Türkiye'de Protesto Hakkı Alarm Veriyor! 4500 Soruşturma Şoku
Türkiye'de toplumsal muhalefete yönelik baskılar giderek artıyor. Özellikle 2911 Sayılı Toplantı ve Gösteri Yürüyüşleri Kanunu gerekçe gösterilerek açılan soruşturma dosyalarının sayısındaki artış, endişe verici boyutlara ulaştı. 2024 yılı sonu itibarıyla bu sayı 4 bin 500'e dayanırken, eylemcilere isnat edilen suç sayısı ise 14 bini aştı. Bu durum, yargının iktidarın bir aracı haline geldiği yönündeki eleştirileri haklı çıkarır nitelikte.
Protesto Hakkı Neden Engelleniyor?
Türkiye'de son yıllarda ekonomik sıkıntılar ve hükümet politikalarına yönelik eleştiriler arttıkça, protesto eylemleri de yoğunlaştı. Ancak, bu eylemlere katılan vatandaşlar, soruşturma ve gözaltı tehditleriyle karşı karşıya kalıyor. Özellikle İstanbul Büyükşehir Belediyesi'ne (İBB) yönelik operasyonlara tepki gösterenlerin gözaltına alınması, bu baskının somut bir örneği olarak gösteriliyor.
2911 Sayılı Kanun, Türkiye'de toplantı ve gösteri yürüyüşlerini düzenleyen temel yasal metin. Ancak, bu kanunun uygulanma biçimi, eleştirilere neden oluyor. Kanunun muğlak ifadeler içermesi ve orantısız güç kullanımına olanak sağlaması, hak ihlallerine yol açabiliyor.
Cumhuriyet başsavcılıklarındaki verilere göre, 2024 yılında 2911 Sayılı Kanun kapsamında 4 bin 379 soruşturma dosyası açıldı. Bu dosyalarda 11 bin 41 şüpheli yer alırken, bu kişilere toplam 14 bin 16 suç isnat edildi. 2023 yılında ise 4 bin 97 soruşturma dosyasında 12 bin 571 şüpheliye 17 bin 120 suçlama yöneltilmişti.
Anayasa Mahkemesi'ne Başvurular Artıyor
Yargının anayasal haklara karşı bir "sopa" olarak kullanıldığı eleştirileri, Anayasa Mahkemesi'ne (AYM) yapılan bireysel başvurularda da kendini gösteriyor.
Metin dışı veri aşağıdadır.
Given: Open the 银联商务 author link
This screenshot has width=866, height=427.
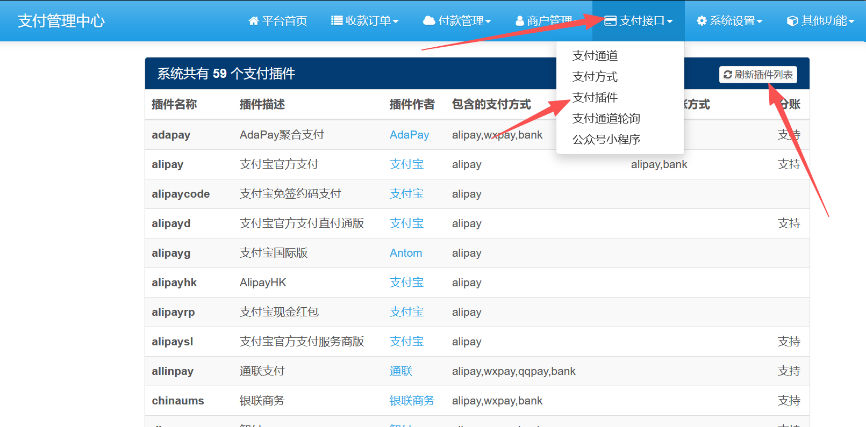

Toplantı ve gösteri yürüyüşü düzenleme hakkının ihlal edildiği gerekçesiyle AYM'ye yapılan başvuruların sayısı 2022'de 602 iken, 2023'te bin 403'e yükseldi. Bu durum, hak ihlallerinin arttığını ve vatandaşların yargı yoluna başvurmak zorunda kaldığını gösteriyor.
Peki, bu durumun önüne geçmek için neler yapılabilir?
- 2911 Sayılı Kanun'un uluslararası standartlara uygun hale getirilmesi,
- Protesto eylemlerinde orantısız güç kullanımının engellenmesi,
- İfade özgürlüğünün güvence altına alınması,
- Yargının bağımsızlığının sağlanması,
- İnsan haklarına saygılı bir yaklaşımın benimsenmesi
Bu adımların atılması, Türkiye'de protesto hakkının korunması ve toplumsal muhalefetin önünün açılması için büyük önem taşıyor.
Türkiye'de protesto hakkının kullanımının önündeki engellerin artması, demokrasinin işleyişi açısından ciddi bir tehdit oluşturuyor. 2911 Sayılı Kanun'un yarattığı mağduriyetler ve AYM'ye yapılan başvurulardaki artış, bu durumun vahametini gözler önüne seriyor. Yetkililerin bu konuda gerekli adımları atması ve ifade özgürlüğünü güvence altına alması, Türkiye'nin demokratikleşme sürecine önemli bir katkı sağlayacaktır.